20 Nov 2019

Medical students 'scapegoats' for Otago University's failure - parent and health professional

9:03 am on 20 November 2019

The University of Otago interns caught abusing their overseas work placements are being used as scapegoats, a medical student's family says.

Male and female medical students or doctors using digital tablet and laptop during the lecture or conference. Focus on the man with pad

Photo: 123rf

The university prevented 53 final-year medical students from graduating with their peers after it discovered they were holidaying instead of interning in hospitals during overseas placements, and falsified papers to cover it up.

Their punishments include paying back any government grant money owed, writing a reflective essay and making up time with extra approved work.

However, a medical professional who is also mother of one medical student not being punished said the practice was well known yet only a few were paying the price.

The woman, who spoke to RNZ on the condition of anonymity, said her son would be able to graduate but it would be without many of his fellow students.

"Obviously it's put a total dampener on the whole ceremony. These students have got bonds over the last five years and need to keep those bonds going in order to be effective practitioners and support each other," she said.

"I think it's ostracising some students unfairly when it was obviously the university's system that let them down and the individual students have been the ones who have taken the fall."

The university investigation found one in five of its final year medical students across the Wellington, Dunedin and Christchurch campuses did not meet its attendance requirements.
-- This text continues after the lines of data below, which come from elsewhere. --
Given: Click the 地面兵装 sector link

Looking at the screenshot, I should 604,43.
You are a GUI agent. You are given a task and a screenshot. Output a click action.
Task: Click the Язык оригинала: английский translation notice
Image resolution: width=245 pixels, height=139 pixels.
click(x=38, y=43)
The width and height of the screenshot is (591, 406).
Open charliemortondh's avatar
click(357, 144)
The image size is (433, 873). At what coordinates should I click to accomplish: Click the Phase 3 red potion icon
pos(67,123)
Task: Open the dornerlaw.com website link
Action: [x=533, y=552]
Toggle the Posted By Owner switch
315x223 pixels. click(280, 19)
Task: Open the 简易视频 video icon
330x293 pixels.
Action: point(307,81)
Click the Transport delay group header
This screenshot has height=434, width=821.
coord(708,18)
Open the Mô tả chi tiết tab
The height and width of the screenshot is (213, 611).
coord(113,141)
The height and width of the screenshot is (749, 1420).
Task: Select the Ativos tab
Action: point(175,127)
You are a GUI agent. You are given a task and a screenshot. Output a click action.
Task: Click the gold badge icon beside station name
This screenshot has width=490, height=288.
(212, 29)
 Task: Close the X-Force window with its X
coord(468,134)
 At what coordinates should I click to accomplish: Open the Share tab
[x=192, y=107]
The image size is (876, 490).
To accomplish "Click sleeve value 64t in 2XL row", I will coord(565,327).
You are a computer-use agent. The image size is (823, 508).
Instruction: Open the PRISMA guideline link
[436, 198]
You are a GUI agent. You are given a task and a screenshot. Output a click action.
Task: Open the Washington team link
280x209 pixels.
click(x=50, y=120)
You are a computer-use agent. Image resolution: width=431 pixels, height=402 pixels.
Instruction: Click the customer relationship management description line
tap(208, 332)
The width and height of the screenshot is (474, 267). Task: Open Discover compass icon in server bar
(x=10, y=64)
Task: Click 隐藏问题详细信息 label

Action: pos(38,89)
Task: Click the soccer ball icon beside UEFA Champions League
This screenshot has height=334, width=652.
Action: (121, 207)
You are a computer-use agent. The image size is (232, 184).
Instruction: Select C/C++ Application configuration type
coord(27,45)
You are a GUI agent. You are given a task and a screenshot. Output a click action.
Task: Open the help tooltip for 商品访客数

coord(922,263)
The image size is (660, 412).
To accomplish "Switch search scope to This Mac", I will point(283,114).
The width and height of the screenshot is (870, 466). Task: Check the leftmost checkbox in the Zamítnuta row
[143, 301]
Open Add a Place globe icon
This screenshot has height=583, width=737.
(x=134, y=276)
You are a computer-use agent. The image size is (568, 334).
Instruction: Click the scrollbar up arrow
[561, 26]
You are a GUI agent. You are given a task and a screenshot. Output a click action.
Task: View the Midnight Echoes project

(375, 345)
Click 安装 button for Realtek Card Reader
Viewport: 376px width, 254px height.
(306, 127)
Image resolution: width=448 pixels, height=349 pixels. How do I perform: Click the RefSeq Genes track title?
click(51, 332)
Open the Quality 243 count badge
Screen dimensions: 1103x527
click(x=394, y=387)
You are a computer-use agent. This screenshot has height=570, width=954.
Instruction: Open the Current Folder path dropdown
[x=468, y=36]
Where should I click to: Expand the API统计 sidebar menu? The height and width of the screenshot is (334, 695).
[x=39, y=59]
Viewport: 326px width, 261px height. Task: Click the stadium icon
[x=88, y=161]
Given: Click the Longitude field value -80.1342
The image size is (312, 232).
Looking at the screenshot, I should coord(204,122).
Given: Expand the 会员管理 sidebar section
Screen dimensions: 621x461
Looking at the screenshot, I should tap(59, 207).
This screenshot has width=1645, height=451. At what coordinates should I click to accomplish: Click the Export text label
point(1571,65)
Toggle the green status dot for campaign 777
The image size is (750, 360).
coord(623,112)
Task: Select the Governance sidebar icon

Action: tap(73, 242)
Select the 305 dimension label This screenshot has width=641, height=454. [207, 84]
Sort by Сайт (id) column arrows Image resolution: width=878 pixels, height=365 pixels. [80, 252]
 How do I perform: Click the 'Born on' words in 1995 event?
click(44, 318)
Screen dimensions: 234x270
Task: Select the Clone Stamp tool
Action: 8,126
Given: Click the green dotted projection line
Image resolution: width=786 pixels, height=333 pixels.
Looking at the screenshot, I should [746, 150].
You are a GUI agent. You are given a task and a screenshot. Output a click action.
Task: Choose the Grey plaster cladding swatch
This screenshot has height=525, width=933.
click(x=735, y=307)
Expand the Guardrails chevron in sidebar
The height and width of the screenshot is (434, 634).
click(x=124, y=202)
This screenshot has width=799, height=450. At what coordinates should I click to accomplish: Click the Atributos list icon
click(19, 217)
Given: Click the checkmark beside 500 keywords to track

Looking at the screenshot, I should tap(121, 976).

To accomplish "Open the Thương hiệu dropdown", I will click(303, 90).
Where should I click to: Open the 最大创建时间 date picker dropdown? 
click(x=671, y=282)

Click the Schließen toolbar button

The students did need to be punished and made to reflect on their actions, but stopping them from graduating was overkill, she said.

"To say on one hand, yes, you can graduate. You can become a doctor next week because we need you working in the hospitals, but actually you're not going to be able to stand on the stage and get recognition for the five years work and study that you've done with your colleagues.

"I think that's appalling, it's making these students into scapegoats."

Many medical professionals were horrified by what had happened, she said.

"I think that everyone feels quite sick that these students are being made to take the blame for what is a well-known and well documented and evidenced process that's been going on for years."

A practicing GP for more than 30 years was concerned the students may be outed when graduation day comes around.

Each ceremony features a graduand booklet, listing who is being awarded their degrees on the day and who will get their degree in absentia.

He said that could be used to identify those being punished for abusing their placement or could mean other absent students were painted as guilty if it wasn't handled carefully.

"If the large group of trainee interns is listed as in abstentia, then that does become very, very long term public record. While not denying the fact that they have acted very, very inappropriately, it does raise the question of is theirs some sort of punishment disproportionate and very long term to what they have actually done," he said.

The students should not be the only ones to bear the blame, he said, as the university either did not know about the placement issues when it should have or failed to act if it did.

The University of Otago said its latest inquiry would look at the placement issues from previous years and how the issue flew under the radar, but it needed to act when concerns were raised about this year's cohort.

It was yet to work out the finer details of the graduation ceremony, but it would ensure student's confidentiality, the university said.